[Begin Document excerpt]
Tue, Aug 16, 2022, 8:55pm (UTC -5)
I know very little about contemporary Germany, but I do know my country--we love our guns, and the people who shoot them for us. Some of the only things we like better than our military in the US are our false dichotomies, our rampant whataboutism, and our need to put things into neat binary categories. So we end up with "we might have some guns now but whatabout Germany 80 years ago--because Germany did World Warring, obviously we aren't militaristic at all."
In fact, let me take this opportunity to veer this tangent back towards the subject matter, starting by borrowing Vonnegut's words:
"One of the great American tragedies is to have participated in a just war. It's been possible for politicians and movie-makers to encourage us we're always good guys. The Second World War absolutely had to be fought. I wouldn't have missed it for the world. But we never talk about the people we kill. This is never spoken of."
It's interesting that this particular digression danced around the central theme of the (first half of the) episode: the use of WMDs, and the justification thereof. Because despite what any other country may have done, the fact remains that only two nuclear weapons have ever been used in anger--one over Hiroshima, and one over Nagasaki. I was brought up "knowing" that those were "just" detonations--that it didn't matter how many civilians died or what damage was wrought, because they were the bad guys and they attacked us first and we were just trying to end a conflict that we didn't even want to be involved in in the first place.
It seems like the Union does not consider itself a "militaristic" society, especially when they're saying that "It's a fundamental tenet of Union philosophy that we don't kill unless we have to." But the Union Fleet has thousands of ships, presumably all armed. I'm sure they don't call them warships. But they're at war, and those are the ships, so...
How would the Union history books have recorded it, do you suppose, had they instead voted to use the weapon and eradicate the Kaylon from existence? It sounded like they would have been written with a familiar theme: they were the bad guys and they attacked us first and we were just trying to end a conflict that we didn't even want to be involved in in the first place.
Even the uses of the Kaylon-smashing weapon echoed what I've been taught about Fat Man and Little Boy, and why we dropped the bomb over not one, but two cities. The first time is to show the enemy that you *can* do it. Then the second time is to show them that you can *keep* doing it. Taking out a Kaylon fleet once could have been a fluke. Doing it again is what made its power concrete enough that it could then function as a deterrent.
[End Document excerpt]
According to the comment, how many nuclear weapons have ever been used in anger, and over which cities?
[Begin Dataset extract]
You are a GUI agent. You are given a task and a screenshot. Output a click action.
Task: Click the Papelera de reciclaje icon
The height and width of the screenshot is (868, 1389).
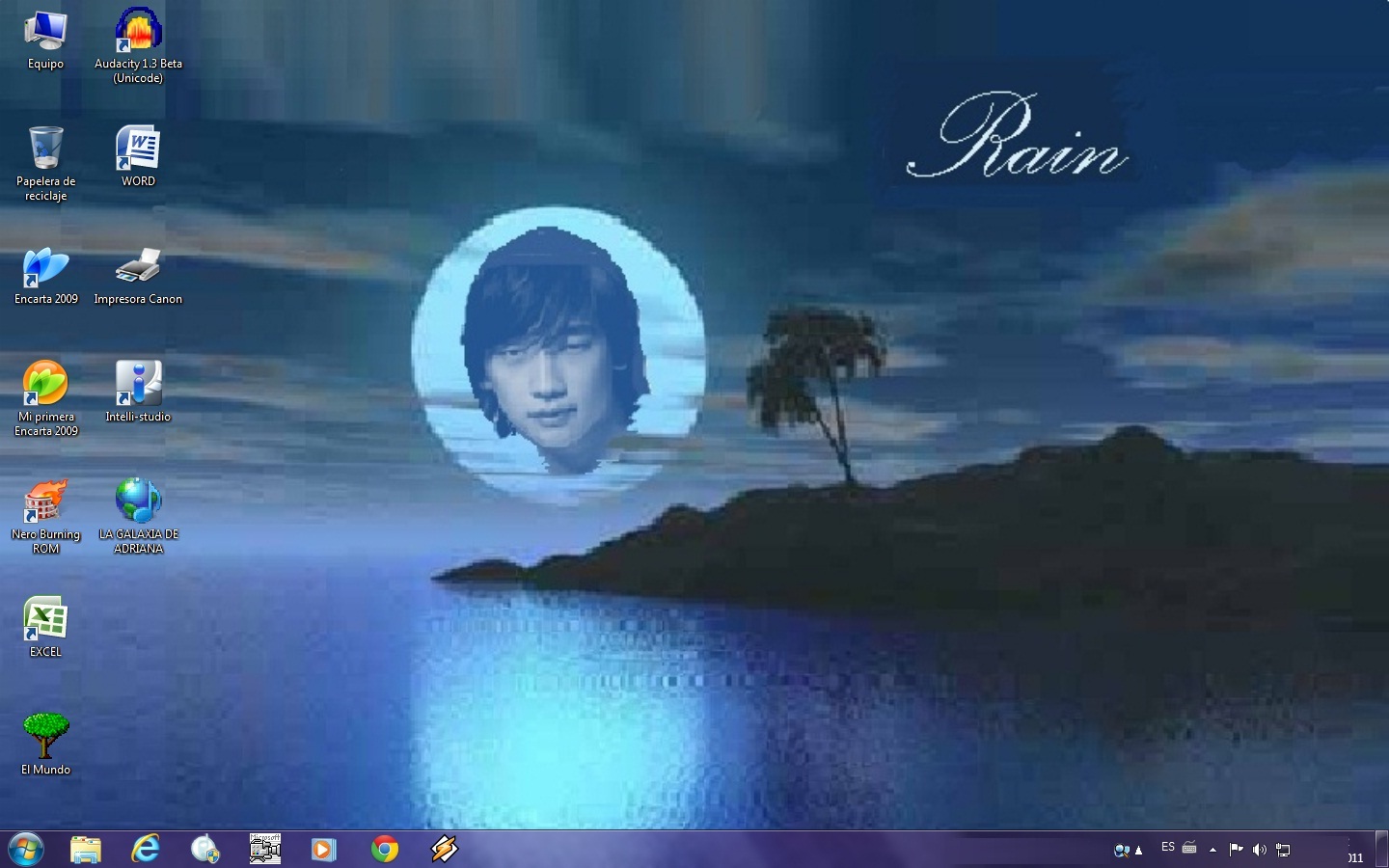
[End Dataset extract]
[Begin Dataset extract]
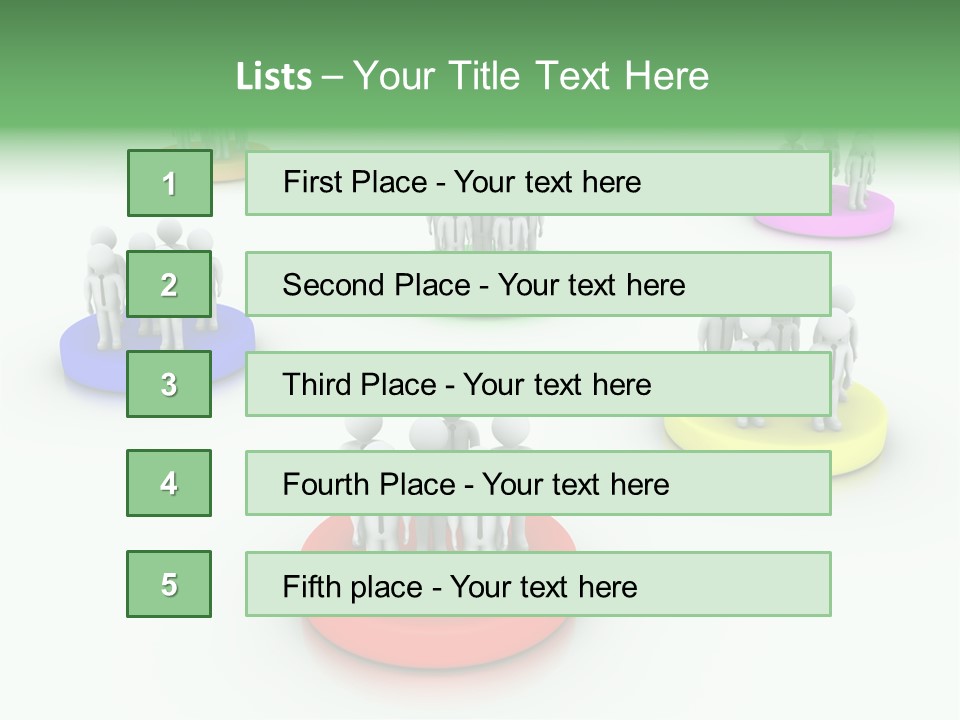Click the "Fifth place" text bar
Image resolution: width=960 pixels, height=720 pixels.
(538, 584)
[End Dataset extract]
Expected answer:
Two, one over Hiroshima and one over Nagasaki.